What is needed — The lines below starting at the line containing "Туники (352, 376)" and ending at the line containing "You are a GUI agent. The screenshot is 390×1867." are to be repeated exactly, with both ends kept and nothing else added.

Extracted material —
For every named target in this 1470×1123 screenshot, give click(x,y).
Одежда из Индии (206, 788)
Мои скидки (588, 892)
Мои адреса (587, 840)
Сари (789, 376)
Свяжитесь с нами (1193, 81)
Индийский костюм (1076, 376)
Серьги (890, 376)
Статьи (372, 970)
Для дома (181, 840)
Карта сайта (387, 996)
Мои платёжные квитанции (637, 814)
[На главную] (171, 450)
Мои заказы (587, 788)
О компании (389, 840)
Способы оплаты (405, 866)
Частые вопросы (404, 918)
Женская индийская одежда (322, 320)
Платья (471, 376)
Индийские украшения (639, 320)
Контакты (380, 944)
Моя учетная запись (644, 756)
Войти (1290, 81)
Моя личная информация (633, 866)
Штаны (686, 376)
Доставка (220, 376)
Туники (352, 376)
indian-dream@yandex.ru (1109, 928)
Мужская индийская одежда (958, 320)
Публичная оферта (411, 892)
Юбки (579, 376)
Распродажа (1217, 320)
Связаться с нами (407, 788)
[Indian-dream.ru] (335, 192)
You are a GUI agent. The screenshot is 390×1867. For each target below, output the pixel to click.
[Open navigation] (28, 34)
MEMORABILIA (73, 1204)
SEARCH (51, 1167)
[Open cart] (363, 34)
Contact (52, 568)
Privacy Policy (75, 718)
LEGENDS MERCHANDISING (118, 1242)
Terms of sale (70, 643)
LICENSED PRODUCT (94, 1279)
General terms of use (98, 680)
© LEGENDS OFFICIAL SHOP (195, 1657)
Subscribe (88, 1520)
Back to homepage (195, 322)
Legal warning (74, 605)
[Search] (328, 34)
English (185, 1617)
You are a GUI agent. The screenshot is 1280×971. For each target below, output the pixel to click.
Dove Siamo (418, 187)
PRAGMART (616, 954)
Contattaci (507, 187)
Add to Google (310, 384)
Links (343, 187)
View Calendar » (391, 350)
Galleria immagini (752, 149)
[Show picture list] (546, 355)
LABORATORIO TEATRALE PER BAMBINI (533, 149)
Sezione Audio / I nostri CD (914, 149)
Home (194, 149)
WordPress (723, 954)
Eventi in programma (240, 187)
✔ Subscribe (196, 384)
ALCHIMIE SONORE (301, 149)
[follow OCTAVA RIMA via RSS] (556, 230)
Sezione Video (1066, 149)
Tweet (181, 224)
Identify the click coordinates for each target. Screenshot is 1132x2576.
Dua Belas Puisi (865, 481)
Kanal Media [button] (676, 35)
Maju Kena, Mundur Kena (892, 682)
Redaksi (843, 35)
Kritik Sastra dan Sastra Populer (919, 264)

Exercise solution —
Туники (352, 376)
indian-dream@yandex.ru (1109, 928)
Мужская индийская одежда (958, 320)
Публичная оферта (411, 892)
Юбки (579, 376)
Распродажа (1217, 320)
Связаться с нами (407, 788)
[Indian-dream.ru] (335, 192)
You are a GUI agent. The screenshot is 390×1867. For each target below, output the pixel to click.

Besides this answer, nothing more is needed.